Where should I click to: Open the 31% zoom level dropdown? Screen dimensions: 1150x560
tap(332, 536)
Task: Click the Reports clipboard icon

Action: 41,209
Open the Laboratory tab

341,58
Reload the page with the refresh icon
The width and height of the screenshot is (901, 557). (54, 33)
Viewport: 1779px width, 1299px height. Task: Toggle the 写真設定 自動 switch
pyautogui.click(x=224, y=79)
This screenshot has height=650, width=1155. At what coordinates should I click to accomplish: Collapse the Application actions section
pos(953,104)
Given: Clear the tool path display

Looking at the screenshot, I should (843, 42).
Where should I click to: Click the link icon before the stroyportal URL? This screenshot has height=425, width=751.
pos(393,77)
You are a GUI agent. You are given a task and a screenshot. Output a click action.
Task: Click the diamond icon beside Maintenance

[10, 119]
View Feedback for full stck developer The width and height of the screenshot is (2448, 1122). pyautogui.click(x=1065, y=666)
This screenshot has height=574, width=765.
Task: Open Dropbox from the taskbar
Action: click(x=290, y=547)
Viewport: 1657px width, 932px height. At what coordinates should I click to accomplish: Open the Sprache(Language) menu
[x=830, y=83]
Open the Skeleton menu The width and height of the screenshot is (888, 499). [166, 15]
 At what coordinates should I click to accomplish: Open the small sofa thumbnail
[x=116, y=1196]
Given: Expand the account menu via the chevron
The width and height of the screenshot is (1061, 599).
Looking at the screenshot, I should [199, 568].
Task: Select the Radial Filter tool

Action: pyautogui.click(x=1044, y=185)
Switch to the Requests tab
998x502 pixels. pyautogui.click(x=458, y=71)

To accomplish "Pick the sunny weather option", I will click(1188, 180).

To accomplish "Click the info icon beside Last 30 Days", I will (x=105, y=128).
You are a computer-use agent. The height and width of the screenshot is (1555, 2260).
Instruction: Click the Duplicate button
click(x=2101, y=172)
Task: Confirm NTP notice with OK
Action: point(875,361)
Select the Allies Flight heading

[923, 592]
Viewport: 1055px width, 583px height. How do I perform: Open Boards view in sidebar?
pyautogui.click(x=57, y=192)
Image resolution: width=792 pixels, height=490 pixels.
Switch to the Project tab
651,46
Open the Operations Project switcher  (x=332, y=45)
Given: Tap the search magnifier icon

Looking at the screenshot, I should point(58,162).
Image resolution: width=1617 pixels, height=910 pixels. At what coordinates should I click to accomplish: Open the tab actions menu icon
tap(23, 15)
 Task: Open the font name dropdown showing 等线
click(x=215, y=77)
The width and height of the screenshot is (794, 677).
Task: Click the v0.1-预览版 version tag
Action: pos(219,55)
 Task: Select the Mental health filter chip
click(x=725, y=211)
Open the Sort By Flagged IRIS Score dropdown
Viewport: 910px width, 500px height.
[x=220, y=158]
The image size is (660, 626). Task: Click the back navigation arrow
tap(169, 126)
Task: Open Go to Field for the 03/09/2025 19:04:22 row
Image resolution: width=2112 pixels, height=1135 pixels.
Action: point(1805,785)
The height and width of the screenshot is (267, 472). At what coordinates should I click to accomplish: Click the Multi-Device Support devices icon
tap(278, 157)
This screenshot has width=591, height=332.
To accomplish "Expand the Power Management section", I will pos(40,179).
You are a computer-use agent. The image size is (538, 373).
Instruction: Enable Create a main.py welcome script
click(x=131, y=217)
+++
### What the task requires
Your job is to return all lines above that hold the word "will".

### Solution
To accomplish "Pick the sunny weather option", I will click(1188, 180).
To accomplish "Click the info icon beside Last 30 Days", I will (x=105, y=128).
To accomplish "Expand the Power Management section", I will pos(40,179).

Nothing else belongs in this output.